Jahrelang stand die Schweiz auf der schwarzen, später auf der grauen Liste der unkooperativen Steueroasen in der OECD. Nun also die OECD-Steuerreform, die im vergangenen Sommer von der OECD beschlossen und im Oktober abgesegnet wurde. Sie soll die Verteilung der Steuern von multinationalen Konzernen gerechter machen, etwa beim Pharmakonzern Novartis, der seinen Hauptsitz in Basel hat. Obwohl er in der Schweiz nur 2 Prozent seiner Wertschöpfung generiert, bezahlt er hier 30 Prozent seiner Steuern. Das geht, weil Novartis Tochtergesellschaften in der ganzen Welt hat, denen die Firma Patente und Markenrechte verkauft. So schichtet der Konzern Gewinne um: von seinen Absatzmärkten, die oft Hochsteuerländer im Globalen Süden sind, ins Tiefsteuerland Schweiz.

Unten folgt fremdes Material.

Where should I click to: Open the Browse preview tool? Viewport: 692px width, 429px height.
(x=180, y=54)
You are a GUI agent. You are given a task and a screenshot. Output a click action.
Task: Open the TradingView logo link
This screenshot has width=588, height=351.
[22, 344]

Globalem Süden hilft es kaum
Ändert das etwas? „Nein“, sagt Dominik Gross, „das wird dem Finanz- und Konzernzentrum Schweiz kaum schaden.“ Denn es betrifft nur immaterielle Güter und damit vor allem Firmen, die mit Patenten, Marken und Lizenzen Gewinn machen. Rohstofffirmen wie Glencore wird das nicht berühren. Außerdem ist der Schwellenwert so hoch angelegt, dass die Reform in der Schweiz schätzungsweise nur fünf Unternehmen betreffen wird. Darunter voraussichtlich Novartis, Roche und Nestlé.

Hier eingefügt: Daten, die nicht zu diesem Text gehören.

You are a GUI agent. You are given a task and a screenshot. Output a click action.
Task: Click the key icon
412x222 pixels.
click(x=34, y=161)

Wie ein Bericht des EU Tax Observatory ergab, wird die Reform den Industriestaaten zwar einiges an Steuereinnahmen mehr einbringen, den Ländern des Globalen Südens hingegen kaum helfen. Letztlich, so Gross, basiere der Schweizer Wohlstand zu einem Teil darauf, anderen, oft ärmeren Staaten deren eigenen finanziellen Ressourcen abzusaugen. Besser wäre es, die Schweiz würde die Wirtschaft so umbauen, dass das nicht nötig ist: „Es braucht einen Green New Deal für die Schweizer Wirtschaft.“ Die Schweiz könnte zum Beispiel Schulden aufnehmen, um damit in eine eigene grüne Industrie zu investieren.
Umbau nicht in Sicht
Momentan ist ein solcher Umbau nicht in Sicht. Als Reaktion auf die OECD-Reform schlug etwa der Wirtschaftsverband Economie Suisse dem Finanzdepartement Methoden vor, um die Reformen zu umgehen. Darunter war auch die Idee, hohe Löhne staatlich zu subventionieren, um Unternehmen zu entlasten. „Das finde ich dreist“, sagt Céline Widmer von der SP. „Es zeigt, wie stark sich diese Verbände fühlen.“ Vergangene Woche erteilte Finanzminister Ueli Maurer nach seiner Rückkehr von der G20-Konferenz in Rom diesen Ideen eine klare Absage.
„So ganz nehme ich ihm das nicht ab“, sagt aber Widmer. Maurer ist Mitglied der Schweizerischen Volkspartei. Deren Markenzeichen ist die Ablehnung von staatlicher Regulierung und „Einmischungen“ aus dem Ausland. „Maurer wird nichts tun, was die internationale Staatengemeinschaft zu sehr vor den Kopf stößt. Aber er wird auch nichts tun, was das Problem der Steuerungerechtigkeit bekämpft.“
Der Balanceakt gelingt bisher: Die Schweiz ist vermutlich mitverantwortlich dafür, dass der jetzige Mindeststeuersatz nicht bei den ursprünglichen 21, sondern bei 15 Prozent gelandet ist.